LONDON, Aug 3 (Reuters) - The number of sovereign wealth fund investment deals almost halved to 26 in the first quarter from the previous three months, with a total value of $6.8 billion -- the lowest since the last quarter of 2005, a survey showed on Monday.
The survey by client advisory firm Monitor Group and research institute Fondazione Eni Enrico Mattei showed four state-owned funds from Abu Dhabi were the most active during the first quarter, accounting for 12 out of 26 deals, and making up almost three quarters of the total reported investment value.
"Coupled with slowing income from plummeting oil prices and contracting global trade in 2008, the volatile investment climate has made SWFs more risk averse," said the paper, which surveyed more than 30 sovereign wealth funds (SWFs).
"Retreat cannot be a long-term strategy for SWFs; it would be short-sighted for them to forego opportunities when they have available cash.
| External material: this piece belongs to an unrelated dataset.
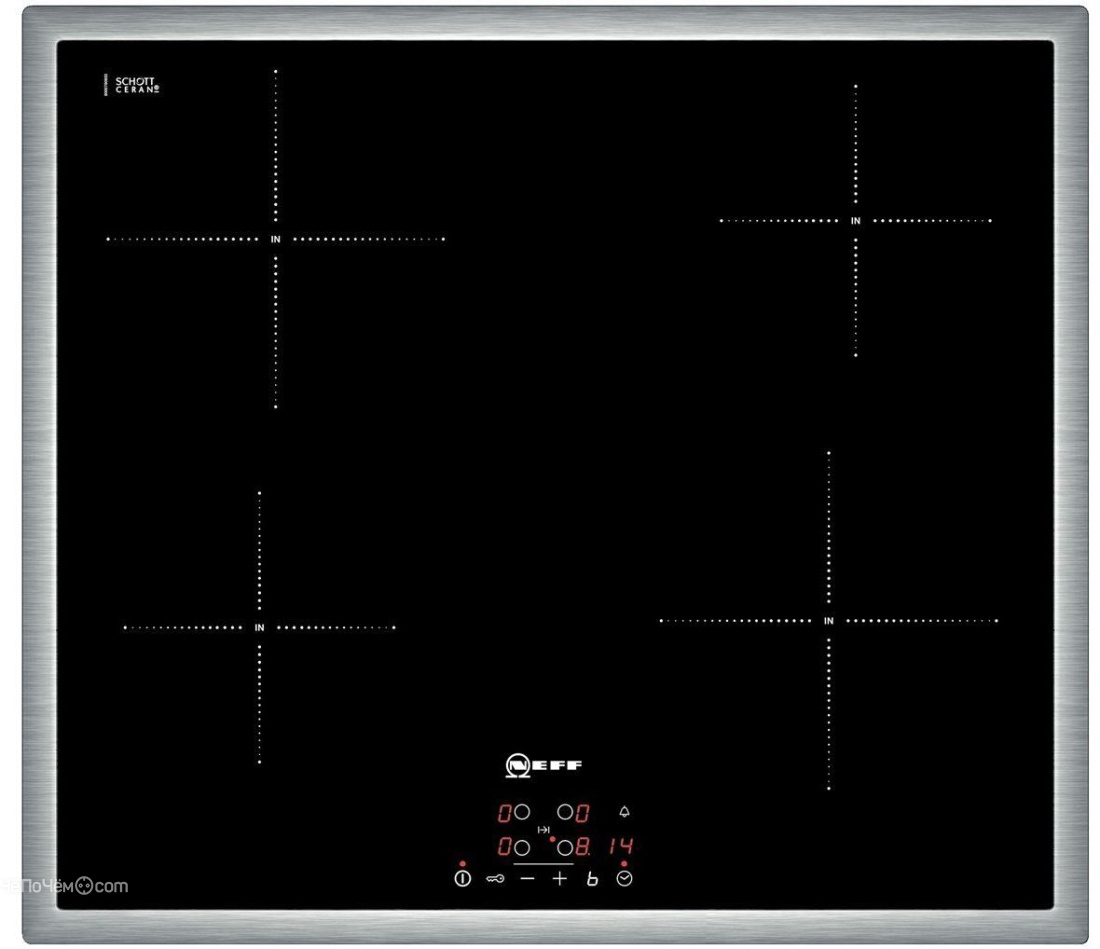Tap the main power on/off symbol
This screenshot has height=949, width=1100.
[462, 878]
The current environment offers abundant opportunities for patient investors with cash to pursue the ancient advice to 'buy low, sell high'."
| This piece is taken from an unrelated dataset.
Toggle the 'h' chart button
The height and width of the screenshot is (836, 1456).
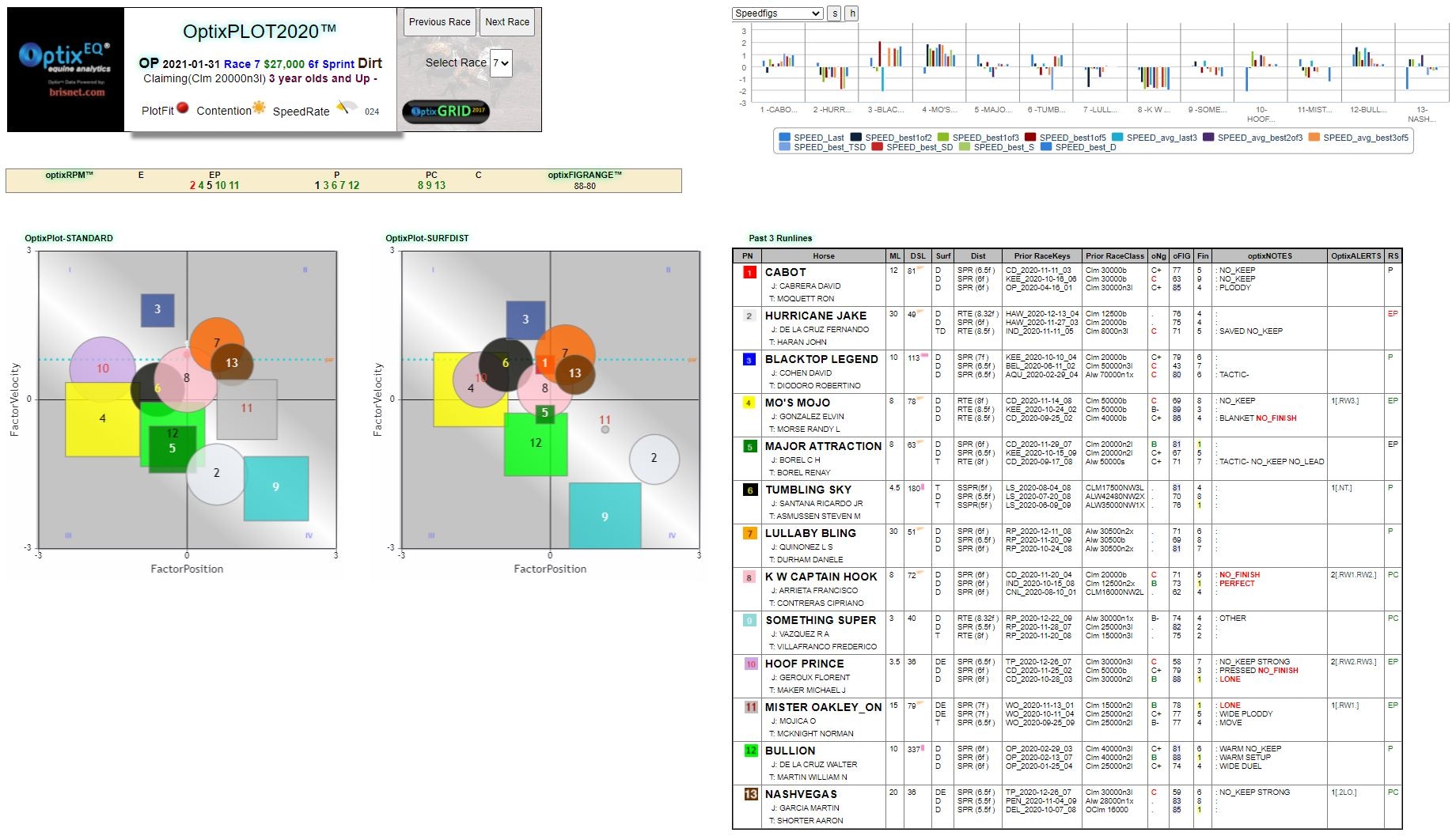851,13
Nearly two thirds of the deals, representing 88 percent of the value, were made in foreign markets. A third of the deals, representing two thirds of the value, were undertaken in the OECD countries, marking a change from the latter half of 2008 when there was a shift towards emerging markets,
Europe remained a preferred market for SWF investments, receiving $3.5 billion -- just over half of the total reported investment value for the quarter. The report also estimated that SWFs suffered mark-to-market losses of $67 billion on their investments in publicly-listed companies by the end of the first quarter.